心臓が収縮したときの血圧を「収縮期血圧」、心臓が拡張したときの血圧を「拡張期血圧」と呼びますが、収縮期血圧が140mmHg以上、または拡張期血圧が90mmHg以上の場合に「高血圧症」と診断されます。
高血圧症には原因によって2種類に分けられます。明らかな原因がわからないものを「本態性高血圧」、なんらかの原因があって高血圧を引き起こしているものを「二次性高血圧」と分類しています。高血圧症の多くは本態性高血圧で、原因がわからずに血圧が高くなっている人が大勢います。

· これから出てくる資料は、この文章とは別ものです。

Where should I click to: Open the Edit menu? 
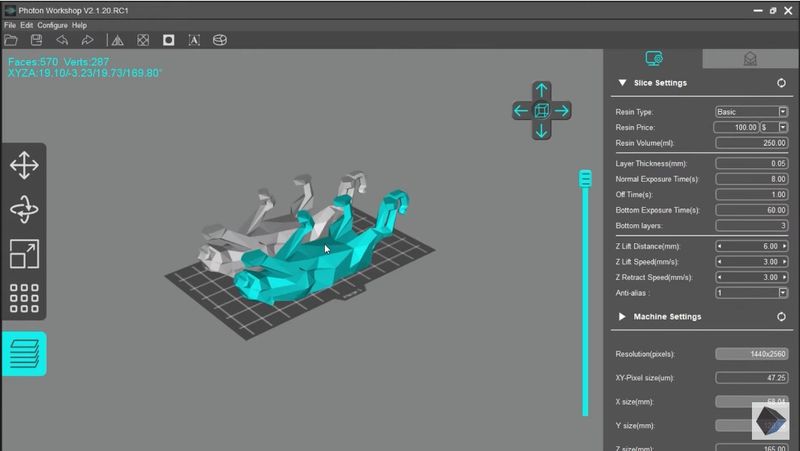click(x=27, y=25)
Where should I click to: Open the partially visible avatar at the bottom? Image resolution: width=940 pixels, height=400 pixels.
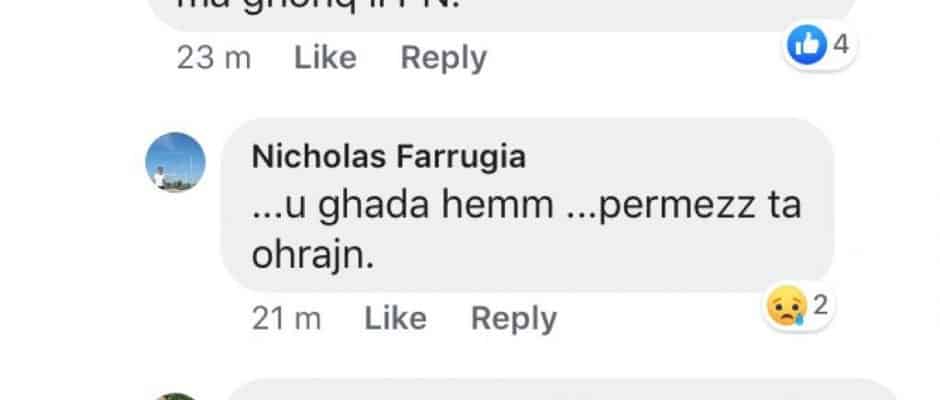click(x=175, y=396)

高血圧ではっきりした自覚症が現れるのは、すでに血圧がかなり高くなっている人が多く、大半の高血圧の人には自覚症状がありません。読者の皆様のなかにも、血圧を測るまで自分が高血圧だと知らなかったという人も多くいらっしゃるかと思います。
高血圧になる人の割合は減少傾向も…「油断禁物」なワケ
2019年の「国民健康・栄養調査」によると、20歳以上の収縮期血圧(最高血圧)の平均は、男性が132.0mmHg、女性が126.5mmHgとされており、10年間でみると男性、女性ともに減少傾向にあるといわれています。
この傾向は、「収縮期血圧=140mmHg以上(高血圧の基準)」の人が占める割合においても同様です。収縮期血圧=140mmHg以上が占める割合は、男性が29.9%、女性が 24.9%となっています。
このことから、日本全体をみると高血圧は改善傾向にあるとも考えられますが、高血圧、糖尿病、脂質異常症の発症率は、40代以降から年齢にともない増加するため楽観視はできません。
40代の段階では服薬などの治療が必要ない高血圧が多いですが、治療が必要になる割合も年齢とともに増加します。